▶ Aim
From the text below on the Audubon Nature Institute exhibits, quote word for word everything from "In New Orleans, we" down to "the wider world.".

— START Text block —

This new exhibit we designed for ANI brings visitors up close with globally-vital insects and pollinators.

In New Orleans, we have helped the Audubon Nature Institute (ANI) revamp their exhibits and invigorate their stories about conservation leadership. ANI has an important legacy of connecting the Louisiana Bayou with not only the U.S. Gulf Coast, but the broader community of the Caribbean and Messo-American biosphere. The new Insectarium and Butterfly Garden narrate a fascinating story about the essential role insects play in feeding the world, whether in their role maintaining healthy soil, ensuring an insect biomass in the first chain of the food supply, or as pollinators enabling food production. The health of insects in your neighborhood is indicative of the health of insects in other parts of the world. ANI’s insect collection and interpretive exhibits educate visitors about why insects matter in New Orleans and by extension, the wider world.

In another exhibit, ANI tells a conservation story about the people who live in the Bayou, despite the ravages of the intensifying climate, and how local cultures have adapted to climate change. Their efforts to conserve the Mississippi River Delta are compelling and instructive, and . One such example of this work are the efforts to restore costal salt marsh on the Gulf Coast.

Connecting Character and Climate

Rendering of the Build a Better World exhibit at the Museum of Discovery and Science.

— END Text block —
— START Listed records —

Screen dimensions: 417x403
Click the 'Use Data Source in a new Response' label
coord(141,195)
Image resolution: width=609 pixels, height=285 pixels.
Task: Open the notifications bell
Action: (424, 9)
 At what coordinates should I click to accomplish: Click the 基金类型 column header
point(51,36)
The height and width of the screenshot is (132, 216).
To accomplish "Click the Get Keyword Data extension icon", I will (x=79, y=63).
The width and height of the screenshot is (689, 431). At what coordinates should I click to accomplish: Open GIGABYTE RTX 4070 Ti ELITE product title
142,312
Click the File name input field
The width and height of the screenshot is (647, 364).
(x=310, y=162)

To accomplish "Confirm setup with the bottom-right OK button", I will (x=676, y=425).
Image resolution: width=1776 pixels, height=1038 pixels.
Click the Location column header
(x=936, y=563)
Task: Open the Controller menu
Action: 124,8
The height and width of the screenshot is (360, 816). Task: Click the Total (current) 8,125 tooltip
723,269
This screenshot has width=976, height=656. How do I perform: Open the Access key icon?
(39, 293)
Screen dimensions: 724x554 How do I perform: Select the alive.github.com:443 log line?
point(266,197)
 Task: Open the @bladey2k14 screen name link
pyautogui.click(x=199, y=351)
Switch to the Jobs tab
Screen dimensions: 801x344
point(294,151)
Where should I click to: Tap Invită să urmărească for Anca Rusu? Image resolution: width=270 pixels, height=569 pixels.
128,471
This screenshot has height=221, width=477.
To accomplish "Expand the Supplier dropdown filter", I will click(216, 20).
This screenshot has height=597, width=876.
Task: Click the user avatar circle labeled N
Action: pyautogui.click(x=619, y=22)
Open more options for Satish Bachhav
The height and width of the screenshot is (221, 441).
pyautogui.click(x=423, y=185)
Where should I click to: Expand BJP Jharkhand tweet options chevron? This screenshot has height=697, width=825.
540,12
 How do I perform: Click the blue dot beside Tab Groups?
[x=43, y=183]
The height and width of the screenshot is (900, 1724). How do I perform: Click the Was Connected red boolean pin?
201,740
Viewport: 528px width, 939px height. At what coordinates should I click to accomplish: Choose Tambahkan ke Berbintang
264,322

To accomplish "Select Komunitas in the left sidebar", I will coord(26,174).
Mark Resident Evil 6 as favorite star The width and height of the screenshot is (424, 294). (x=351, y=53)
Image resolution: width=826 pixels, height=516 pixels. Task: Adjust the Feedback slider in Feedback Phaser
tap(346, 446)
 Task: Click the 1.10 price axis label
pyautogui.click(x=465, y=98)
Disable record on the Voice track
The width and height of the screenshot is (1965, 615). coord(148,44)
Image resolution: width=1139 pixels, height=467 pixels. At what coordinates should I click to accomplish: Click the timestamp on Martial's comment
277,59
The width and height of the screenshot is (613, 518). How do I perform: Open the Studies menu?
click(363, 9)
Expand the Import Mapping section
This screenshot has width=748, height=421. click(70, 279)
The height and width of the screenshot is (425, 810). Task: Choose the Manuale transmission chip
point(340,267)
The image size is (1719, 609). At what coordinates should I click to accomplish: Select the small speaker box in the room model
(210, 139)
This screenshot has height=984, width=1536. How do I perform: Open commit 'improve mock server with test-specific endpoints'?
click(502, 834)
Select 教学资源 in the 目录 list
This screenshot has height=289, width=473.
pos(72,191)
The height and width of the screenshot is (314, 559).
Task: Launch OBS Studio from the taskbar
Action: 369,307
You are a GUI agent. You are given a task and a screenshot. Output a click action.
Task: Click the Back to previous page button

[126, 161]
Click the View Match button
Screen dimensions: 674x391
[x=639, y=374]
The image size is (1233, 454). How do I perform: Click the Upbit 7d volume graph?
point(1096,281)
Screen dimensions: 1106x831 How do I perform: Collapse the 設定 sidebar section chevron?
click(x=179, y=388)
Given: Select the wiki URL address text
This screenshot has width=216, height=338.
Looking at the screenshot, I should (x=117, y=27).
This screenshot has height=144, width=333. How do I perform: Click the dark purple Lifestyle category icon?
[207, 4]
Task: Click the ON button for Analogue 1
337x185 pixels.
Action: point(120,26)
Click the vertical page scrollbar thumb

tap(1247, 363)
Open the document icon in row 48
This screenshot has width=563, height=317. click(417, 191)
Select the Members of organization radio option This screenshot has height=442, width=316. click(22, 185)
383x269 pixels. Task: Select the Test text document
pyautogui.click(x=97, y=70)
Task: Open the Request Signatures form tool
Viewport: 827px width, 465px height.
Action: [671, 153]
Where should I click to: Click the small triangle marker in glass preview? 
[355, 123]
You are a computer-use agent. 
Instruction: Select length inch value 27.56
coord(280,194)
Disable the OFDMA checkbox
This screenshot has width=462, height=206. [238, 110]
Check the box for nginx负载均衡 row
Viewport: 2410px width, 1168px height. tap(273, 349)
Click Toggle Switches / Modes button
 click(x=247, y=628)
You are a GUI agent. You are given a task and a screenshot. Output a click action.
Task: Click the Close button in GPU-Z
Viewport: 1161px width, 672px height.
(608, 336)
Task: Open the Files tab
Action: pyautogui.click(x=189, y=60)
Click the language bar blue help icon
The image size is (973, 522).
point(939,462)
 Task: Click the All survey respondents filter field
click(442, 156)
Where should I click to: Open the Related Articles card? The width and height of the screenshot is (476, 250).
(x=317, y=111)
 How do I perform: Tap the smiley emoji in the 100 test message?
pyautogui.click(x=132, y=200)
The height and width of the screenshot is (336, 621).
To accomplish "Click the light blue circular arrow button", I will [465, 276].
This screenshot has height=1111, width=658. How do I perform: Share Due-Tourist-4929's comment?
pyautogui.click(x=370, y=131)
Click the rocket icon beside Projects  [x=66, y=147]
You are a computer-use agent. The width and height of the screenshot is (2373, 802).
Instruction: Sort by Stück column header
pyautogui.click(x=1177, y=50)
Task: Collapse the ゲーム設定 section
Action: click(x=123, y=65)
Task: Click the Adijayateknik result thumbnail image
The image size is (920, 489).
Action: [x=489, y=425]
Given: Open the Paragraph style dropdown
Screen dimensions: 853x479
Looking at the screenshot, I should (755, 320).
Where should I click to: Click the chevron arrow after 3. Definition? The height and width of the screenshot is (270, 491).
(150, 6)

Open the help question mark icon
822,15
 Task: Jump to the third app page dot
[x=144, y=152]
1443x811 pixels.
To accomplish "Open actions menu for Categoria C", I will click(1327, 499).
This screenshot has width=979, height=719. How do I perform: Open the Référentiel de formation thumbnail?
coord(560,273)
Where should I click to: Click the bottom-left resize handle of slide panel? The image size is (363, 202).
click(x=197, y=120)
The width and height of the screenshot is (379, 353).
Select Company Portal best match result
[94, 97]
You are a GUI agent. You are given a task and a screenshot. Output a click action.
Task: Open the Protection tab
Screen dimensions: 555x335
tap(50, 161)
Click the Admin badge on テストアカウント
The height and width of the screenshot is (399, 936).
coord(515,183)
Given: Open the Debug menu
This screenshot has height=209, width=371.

— END Listed records —

▶ Answer in full
In New Orleans, we have helped the Audubon Nature Institute (ANI) revamp their exhibits and invigorate their stories about conservation leadership. ANI has an important legacy of connecting the Louisiana Bayou with not only the U.S. Gulf Coast, but the broader community of the Caribbean and Messo-American biosphere. The new Insectarium and Butterfly Garden narrate a fascinating story about the essential role insects play in feeding the world, whether in their role maintaining healthy soil, ensuring an insect biomass in the first chain of the food supply, or as pollinators enabling food production. The health of insects in your neighborhood is indicative of the health of insects in other parts of the world. ANI’s insect collection and interpretive exhibits educate visitors about why insects matter in New Orleans and by extension, the wider world.